[SOURCE DATA]:
┌──
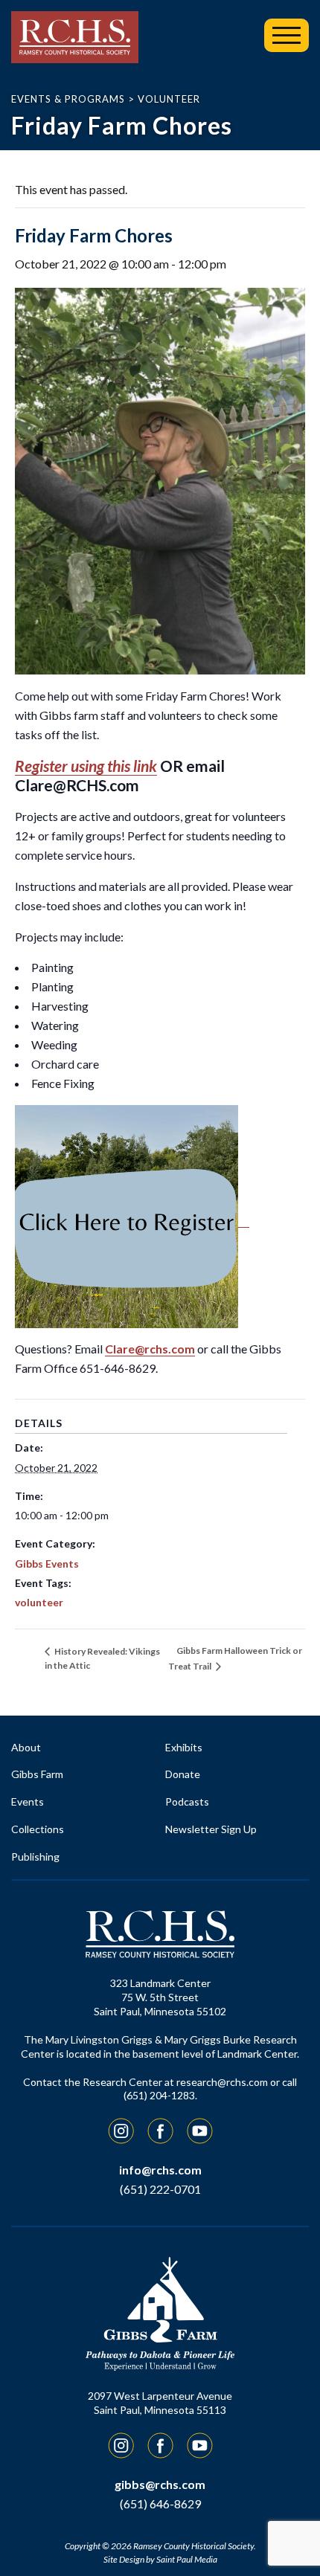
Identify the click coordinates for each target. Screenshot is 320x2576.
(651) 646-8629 (160, 2503)
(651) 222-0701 (160, 2189)
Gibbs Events (47, 1563)
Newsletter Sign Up (211, 1829)
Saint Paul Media (186, 2559)
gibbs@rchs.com (160, 2484)
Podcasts (187, 1801)
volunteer (39, 1602)
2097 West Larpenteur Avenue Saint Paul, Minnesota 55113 (160, 2402)
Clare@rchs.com (150, 1349)
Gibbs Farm (37, 1774)
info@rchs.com (160, 2170)
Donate (182, 1774)
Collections (37, 1829)
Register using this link (86, 765)
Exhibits (183, 1747)
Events (27, 1801)
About (26, 1747)
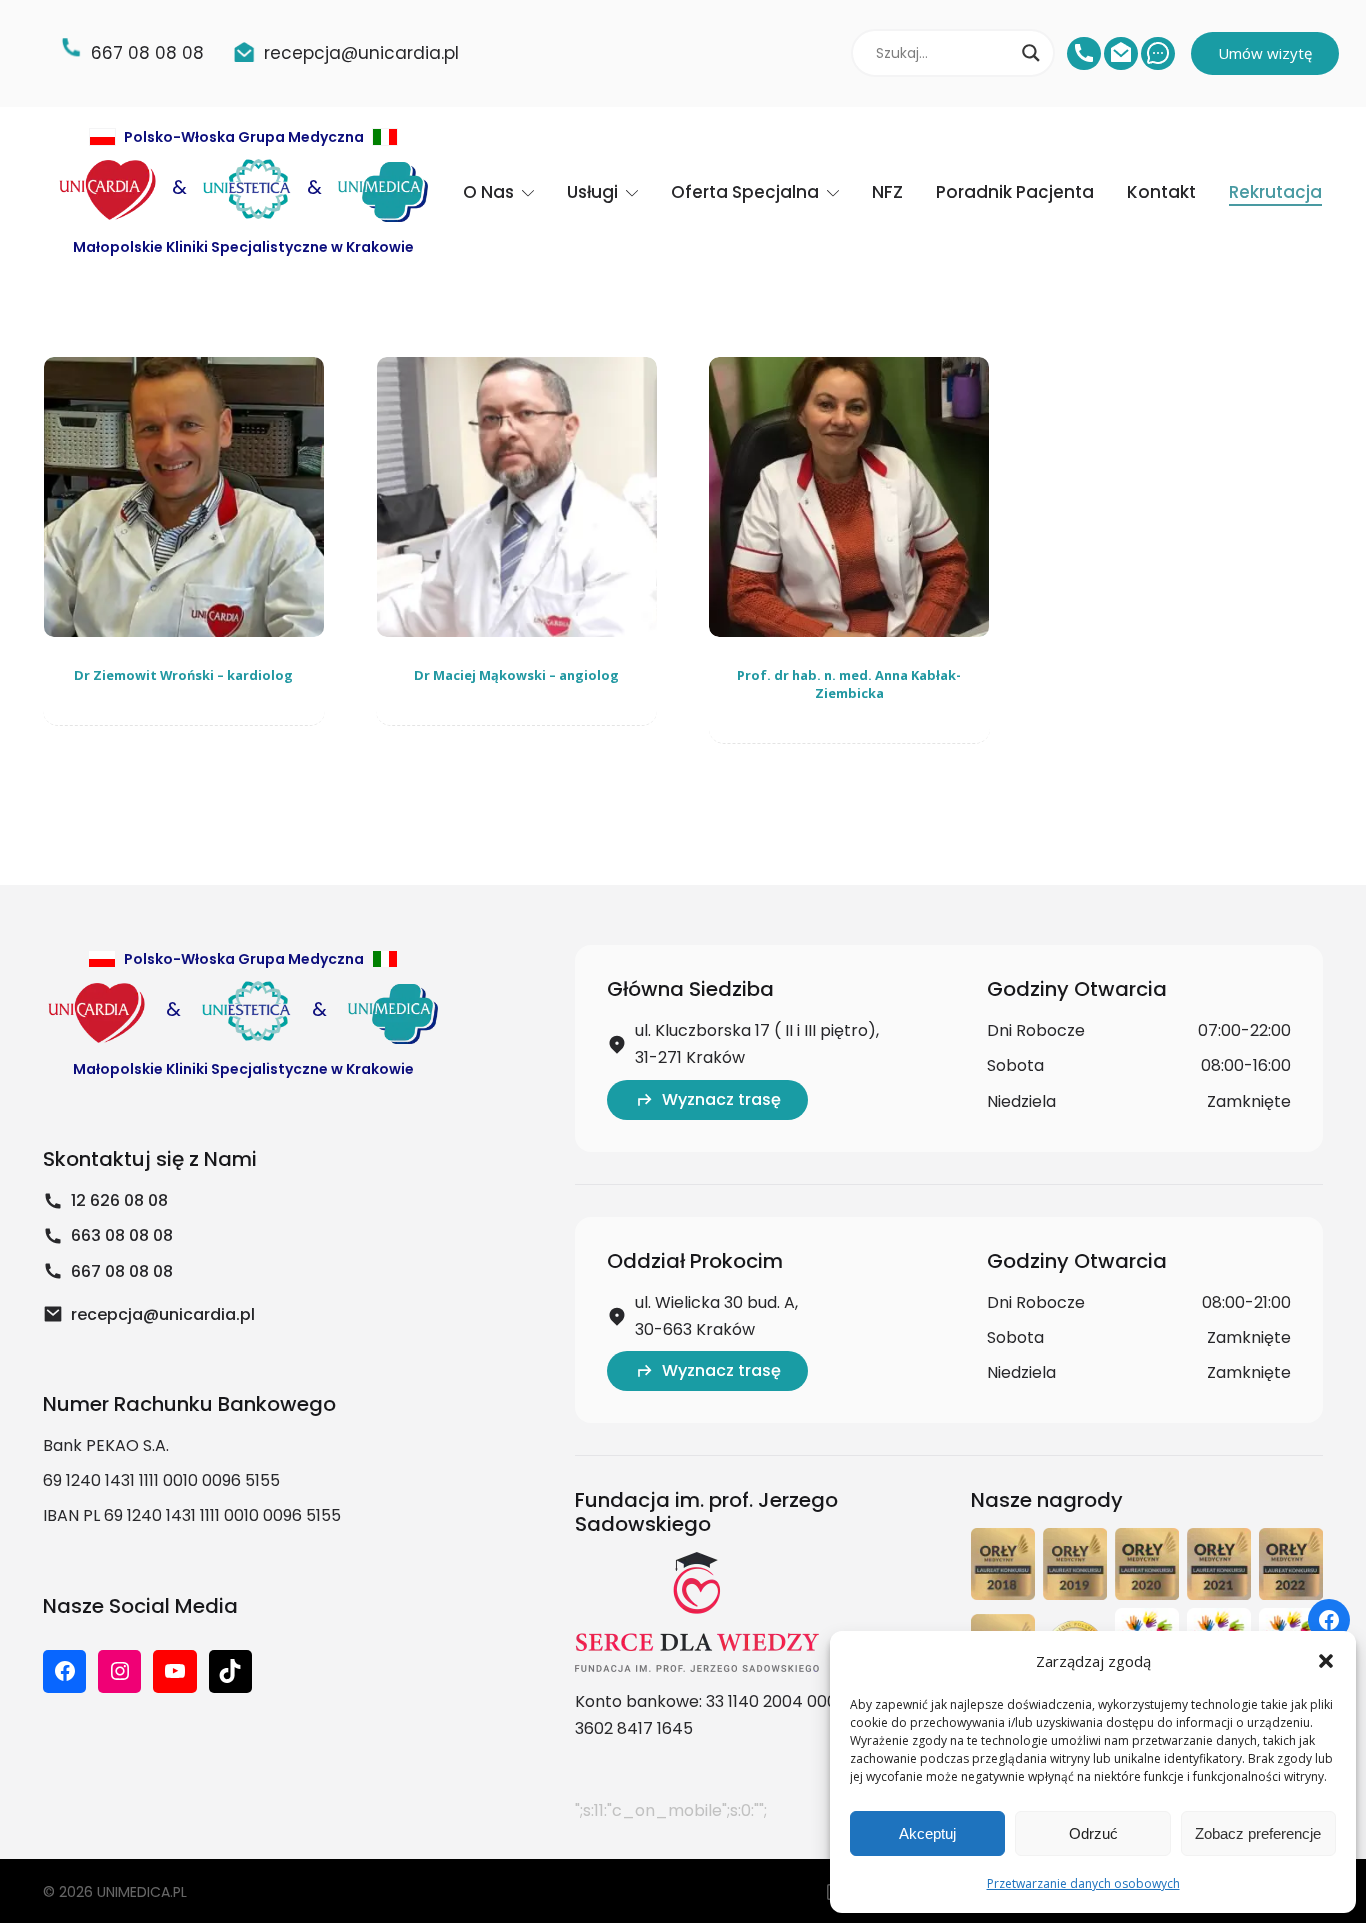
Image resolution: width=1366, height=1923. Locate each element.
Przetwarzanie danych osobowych (1083, 1883)
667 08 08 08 (122, 1271)
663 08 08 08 (122, 1235)
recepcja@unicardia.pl (163, 1314)
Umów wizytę (1265, 53)
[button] (1326, 1661)
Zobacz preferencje (1258, 1833)
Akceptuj (927, 1833)
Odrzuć (1093, 1833)
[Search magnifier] (1031, 53)
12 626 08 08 (119, 1200)
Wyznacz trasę (721, 1099)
└──
[WHAT IS REQUIRED]: Word for word, restate all of the entries above and leave each picture out.

[WRITTEN REPLY]:
Identify the click coordinates for each target. Screenshot is 320x2576.
(651) 646-8629 (160, 2503)
(651) 222-0701 (160, 2189)
Gibbs Events (47, 1563)
Newsletter Sign Up (211, 1829)
Saint Paul Media (186, 2559)
gibbs@rchs.com (160, 2484)
Podcasts (187, 1801)
volunteer (39, 1602)
2097 West Larpenteur Avenue Saint Paul, Minnesota 55113 (160, 2402)
Clare@rchs.com (150, 1349)
Gibbs Farm (37, 1774)
info@rchs.com (160, 2170)
Donate (182, 1774)
Collections (37, 1829)
Register using this link (86, 765)
Exhibits (183, 1747)
Events (27, 1801)
About (26, 1747)
Image resolution: width=1366, height=1923. Locate each element.
Przetwarzanie danych osobowych (1083, 1883)
667 08 08 08 (122, 1271)
663 08 08 08 (122, 1235)
recepcja@unicardia.pl (163, 1314)
Umów wizytę (1265, 53)
[button] (1326, 1661)
Zobacz preferencje (1258, 1833)
Akceptuj (927, 1833)
Odrzuć (1093, 1833)
[Search magnifier] (1031, 53)
12 626 08 08 (119, 1200)
Wyznacz trasę (721, 1099)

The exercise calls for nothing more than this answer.